* Your instructions *
Retype the lines of the records below without any changes, starting at the line containing "Switch to the 插入 ribbon tab" and continuing through the line containing "[x=92, y=36]", both included.

Stored data entries:

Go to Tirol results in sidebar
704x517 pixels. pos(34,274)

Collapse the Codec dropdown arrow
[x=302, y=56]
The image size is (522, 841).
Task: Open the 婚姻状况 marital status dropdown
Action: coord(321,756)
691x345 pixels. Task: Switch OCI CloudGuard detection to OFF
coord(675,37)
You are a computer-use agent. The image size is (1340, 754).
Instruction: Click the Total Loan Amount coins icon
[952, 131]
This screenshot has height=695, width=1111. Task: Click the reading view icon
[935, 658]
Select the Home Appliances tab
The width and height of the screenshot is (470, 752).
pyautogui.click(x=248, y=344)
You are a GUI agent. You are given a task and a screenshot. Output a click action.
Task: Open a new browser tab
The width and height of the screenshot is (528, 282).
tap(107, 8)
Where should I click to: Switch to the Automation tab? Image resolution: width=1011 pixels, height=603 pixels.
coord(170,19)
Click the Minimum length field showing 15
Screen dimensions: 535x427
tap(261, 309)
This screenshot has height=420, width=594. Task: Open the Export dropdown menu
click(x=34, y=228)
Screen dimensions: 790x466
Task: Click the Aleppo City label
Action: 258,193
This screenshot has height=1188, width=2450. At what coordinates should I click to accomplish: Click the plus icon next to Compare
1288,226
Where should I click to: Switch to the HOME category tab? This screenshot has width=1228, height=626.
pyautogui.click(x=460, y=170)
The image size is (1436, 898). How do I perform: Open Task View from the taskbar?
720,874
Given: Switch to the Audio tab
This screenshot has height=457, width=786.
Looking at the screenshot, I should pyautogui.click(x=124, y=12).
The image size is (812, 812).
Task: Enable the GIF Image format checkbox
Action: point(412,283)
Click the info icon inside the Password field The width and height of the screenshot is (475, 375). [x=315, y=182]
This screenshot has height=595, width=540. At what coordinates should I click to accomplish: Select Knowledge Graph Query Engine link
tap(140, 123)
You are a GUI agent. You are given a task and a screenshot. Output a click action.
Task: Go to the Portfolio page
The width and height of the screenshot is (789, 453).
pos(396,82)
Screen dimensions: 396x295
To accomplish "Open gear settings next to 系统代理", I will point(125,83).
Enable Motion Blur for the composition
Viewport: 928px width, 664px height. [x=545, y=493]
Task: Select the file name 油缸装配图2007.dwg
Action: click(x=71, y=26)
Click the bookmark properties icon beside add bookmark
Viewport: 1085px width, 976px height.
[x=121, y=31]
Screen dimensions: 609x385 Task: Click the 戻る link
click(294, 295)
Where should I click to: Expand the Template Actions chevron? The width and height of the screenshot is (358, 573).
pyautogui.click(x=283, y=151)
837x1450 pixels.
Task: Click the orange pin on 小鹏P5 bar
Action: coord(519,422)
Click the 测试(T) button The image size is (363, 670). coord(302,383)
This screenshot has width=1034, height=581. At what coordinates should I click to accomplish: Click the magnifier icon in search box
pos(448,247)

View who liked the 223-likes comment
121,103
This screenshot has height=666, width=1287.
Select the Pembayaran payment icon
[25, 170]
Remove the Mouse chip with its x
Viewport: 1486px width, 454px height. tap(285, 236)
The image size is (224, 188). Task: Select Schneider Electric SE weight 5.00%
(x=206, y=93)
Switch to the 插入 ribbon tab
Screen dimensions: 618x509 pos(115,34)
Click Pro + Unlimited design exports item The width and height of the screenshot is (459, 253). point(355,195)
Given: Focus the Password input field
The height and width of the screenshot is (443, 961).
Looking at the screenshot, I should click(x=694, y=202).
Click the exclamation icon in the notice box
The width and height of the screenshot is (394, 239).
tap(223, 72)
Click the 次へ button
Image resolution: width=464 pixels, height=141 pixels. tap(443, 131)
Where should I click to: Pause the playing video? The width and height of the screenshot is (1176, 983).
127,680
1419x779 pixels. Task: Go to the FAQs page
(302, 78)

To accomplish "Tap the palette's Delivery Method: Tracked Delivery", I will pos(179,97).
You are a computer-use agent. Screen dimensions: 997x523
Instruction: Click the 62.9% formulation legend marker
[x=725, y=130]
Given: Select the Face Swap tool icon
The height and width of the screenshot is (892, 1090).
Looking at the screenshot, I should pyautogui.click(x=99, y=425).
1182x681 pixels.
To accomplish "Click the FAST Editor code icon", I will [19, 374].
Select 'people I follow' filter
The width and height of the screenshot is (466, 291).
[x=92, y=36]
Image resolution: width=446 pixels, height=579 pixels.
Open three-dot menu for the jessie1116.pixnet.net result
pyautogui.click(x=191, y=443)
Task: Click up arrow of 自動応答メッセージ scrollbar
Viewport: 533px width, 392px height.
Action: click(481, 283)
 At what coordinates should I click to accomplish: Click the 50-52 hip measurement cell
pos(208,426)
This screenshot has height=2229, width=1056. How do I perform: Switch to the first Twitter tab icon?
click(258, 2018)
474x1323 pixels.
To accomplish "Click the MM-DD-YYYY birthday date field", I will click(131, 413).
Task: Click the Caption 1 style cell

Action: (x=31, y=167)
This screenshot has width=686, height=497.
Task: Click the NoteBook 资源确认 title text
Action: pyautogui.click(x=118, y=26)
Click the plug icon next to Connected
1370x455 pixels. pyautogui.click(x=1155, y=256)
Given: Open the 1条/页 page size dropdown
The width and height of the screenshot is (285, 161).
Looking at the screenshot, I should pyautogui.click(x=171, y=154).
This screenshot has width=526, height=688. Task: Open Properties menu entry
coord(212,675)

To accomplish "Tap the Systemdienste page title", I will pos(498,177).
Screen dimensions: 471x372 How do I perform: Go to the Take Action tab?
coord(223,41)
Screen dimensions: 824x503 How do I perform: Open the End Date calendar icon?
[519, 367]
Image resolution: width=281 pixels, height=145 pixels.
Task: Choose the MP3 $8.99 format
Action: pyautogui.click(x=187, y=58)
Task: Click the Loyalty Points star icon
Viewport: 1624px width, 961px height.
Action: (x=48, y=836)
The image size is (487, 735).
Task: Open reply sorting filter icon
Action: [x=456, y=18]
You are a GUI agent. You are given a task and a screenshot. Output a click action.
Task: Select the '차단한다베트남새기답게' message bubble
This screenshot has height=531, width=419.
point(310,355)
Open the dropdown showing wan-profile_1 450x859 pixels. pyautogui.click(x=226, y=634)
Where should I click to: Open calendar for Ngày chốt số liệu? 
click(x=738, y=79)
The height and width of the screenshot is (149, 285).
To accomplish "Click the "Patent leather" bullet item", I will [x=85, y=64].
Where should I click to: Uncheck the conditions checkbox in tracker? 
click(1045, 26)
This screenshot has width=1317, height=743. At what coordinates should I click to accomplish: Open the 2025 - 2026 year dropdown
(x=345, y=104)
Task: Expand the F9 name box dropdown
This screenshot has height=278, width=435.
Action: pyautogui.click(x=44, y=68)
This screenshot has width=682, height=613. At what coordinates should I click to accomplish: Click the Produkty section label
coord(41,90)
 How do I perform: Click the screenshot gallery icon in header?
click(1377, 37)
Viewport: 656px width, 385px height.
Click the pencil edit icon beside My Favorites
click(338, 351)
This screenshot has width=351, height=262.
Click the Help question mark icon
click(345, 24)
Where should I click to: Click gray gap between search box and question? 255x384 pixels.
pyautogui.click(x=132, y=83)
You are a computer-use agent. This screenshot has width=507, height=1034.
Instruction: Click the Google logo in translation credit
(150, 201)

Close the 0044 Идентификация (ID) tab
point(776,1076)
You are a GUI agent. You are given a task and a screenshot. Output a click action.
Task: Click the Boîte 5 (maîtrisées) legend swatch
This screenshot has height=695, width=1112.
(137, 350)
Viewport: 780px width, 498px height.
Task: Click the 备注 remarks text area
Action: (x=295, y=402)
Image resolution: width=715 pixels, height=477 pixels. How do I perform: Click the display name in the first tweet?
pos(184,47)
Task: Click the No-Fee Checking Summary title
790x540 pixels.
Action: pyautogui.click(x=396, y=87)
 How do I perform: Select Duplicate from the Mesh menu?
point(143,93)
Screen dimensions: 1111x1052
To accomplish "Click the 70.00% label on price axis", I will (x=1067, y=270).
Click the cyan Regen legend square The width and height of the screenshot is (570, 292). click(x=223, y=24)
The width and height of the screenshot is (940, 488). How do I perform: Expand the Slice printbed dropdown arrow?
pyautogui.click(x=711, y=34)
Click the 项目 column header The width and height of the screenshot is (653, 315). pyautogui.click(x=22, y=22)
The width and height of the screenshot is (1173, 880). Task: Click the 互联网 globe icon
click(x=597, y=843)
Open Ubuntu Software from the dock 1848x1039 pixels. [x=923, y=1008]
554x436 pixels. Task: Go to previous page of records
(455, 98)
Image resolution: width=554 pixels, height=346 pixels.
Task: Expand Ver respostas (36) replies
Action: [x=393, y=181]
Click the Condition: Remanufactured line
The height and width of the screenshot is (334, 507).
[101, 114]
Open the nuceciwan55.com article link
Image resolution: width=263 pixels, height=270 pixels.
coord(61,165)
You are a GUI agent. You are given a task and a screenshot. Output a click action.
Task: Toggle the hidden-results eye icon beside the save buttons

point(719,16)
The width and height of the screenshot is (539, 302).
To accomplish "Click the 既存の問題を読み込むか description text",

* The solution *
Switch to the 插入 ribbon tab
Screen dimensions: 618x509 pos(115,34)
Click Pro + Unlimited design exports item The width and height of the screenshot is (459, 253). point(355,195)
Given: Focus the Password input field
The height and width of the screenshot is (443, 961).
Looking at the screenshot, I should click(x=694, y=202).
Click the exclamation icon in the notice box
The width and height of the screenshot is (394, 239).
tap(223, 72)
Click the 次へ button
Image resolution: width=464 pixels, height=141 pixels. tap(443, 131)
Where should I click to: Pause the playing video? The width and height of the screenshot is (1176, 983).
127,680
1419x779 pixels. Task: Go to the FAQs page
(302, 78)

To accomplish "Tap the palette's Delivery Method: Tracked Delivery", I will pos(179,97).
You are a computer-use agent. Screen dimensions: 997x523
Instruction: Click the 62.9% formulation legend marker
[x=725, y=130]
Given: Select the Face Swap tool icon
The height and width of the screenshot is (892, 1090).
Looking at the screenshot, I should pyautogui.click(x=99, y=425).
1182x681 pixels.
To accomplish "Click the FAST Editor code icon", I will [19, 374].
Select 'people I follow' filter
The width and height of the screenshot is (466, 291).
[x=92, y=36]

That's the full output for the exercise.